It shouldn't be dice-based damage for falling long distances at all, it's a nonsense to use dice for that, because that's simply not how falling works, and the more extreme examples we go with, the more obvious it becomes.
It should make it a saving throw that's harder based on how far you fell, probably with Advantage/Disadvantage depending on hitting water/loose snow/etc. vs. solid rock/stone (this is fantasy, it doesn't need to be super-realistic, just make sense in the fiction, which the current approach definitely does not).
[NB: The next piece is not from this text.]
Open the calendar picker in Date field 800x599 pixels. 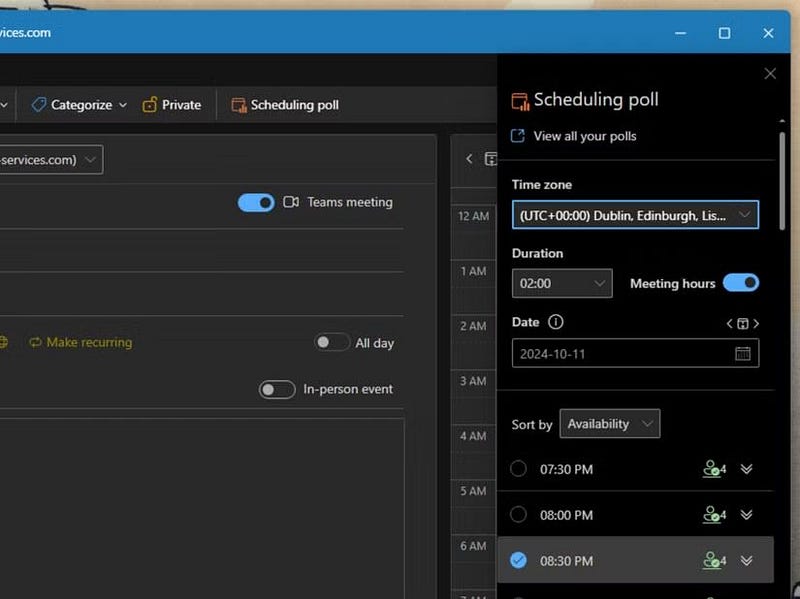pyautogui.click(x=743, y=353)
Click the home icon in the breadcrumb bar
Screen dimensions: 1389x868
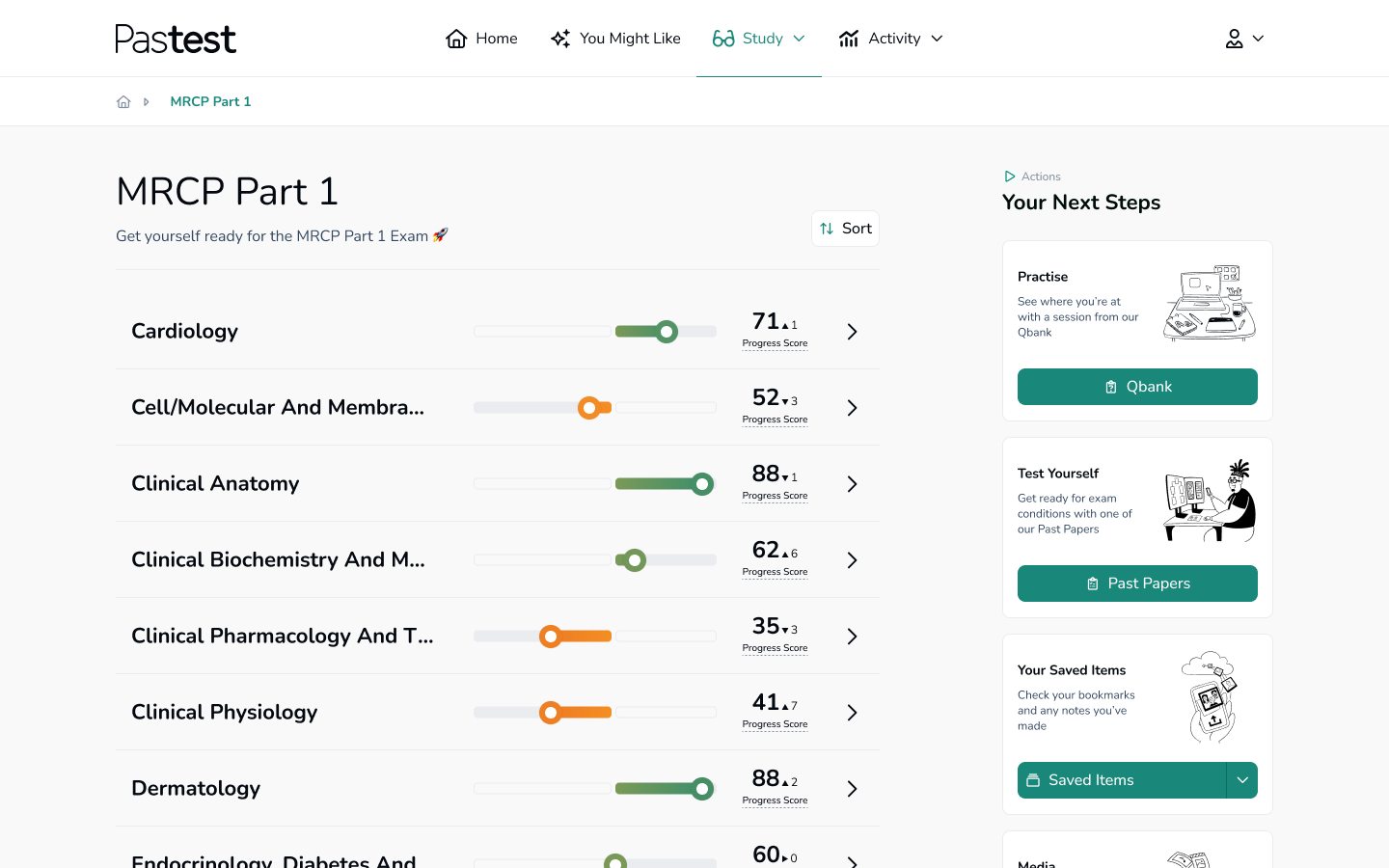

If you fail the save you're reduced to 0 HP, and are having to make Death Saves etc, pass you're prone and stunned but miraculously don't take damage. I could see something more generous for falls of less than 50ft (maybe extend it to 100ft for the sake of heroism, like 50% of current HP and prone + stunned on a fail, lose 10 HP on a pass). The trouble is with D&D's combat - this would make dropping someone far enough into a save-or-die, which would mean fighting most big monsters or serious opponents, you'd really want to drop them - obviously Legendary Resistance would work on this save though so I'm not sure that would be a huge problem. But I do think if falling was reworked this way you'd probably want some class/subclass and monster abilities to make the save easier and/or negate damage/increase distances. Which is probably why they haven't done it - it would take actually considering quite a few rules.
Terminal velocity means infinite damage scaling isn't reasonable, and people have survived falls of any height on to a variety of surfaces (always more due to luck than judgement), and just having low-level people always die if they fall like, 50ft is also not great.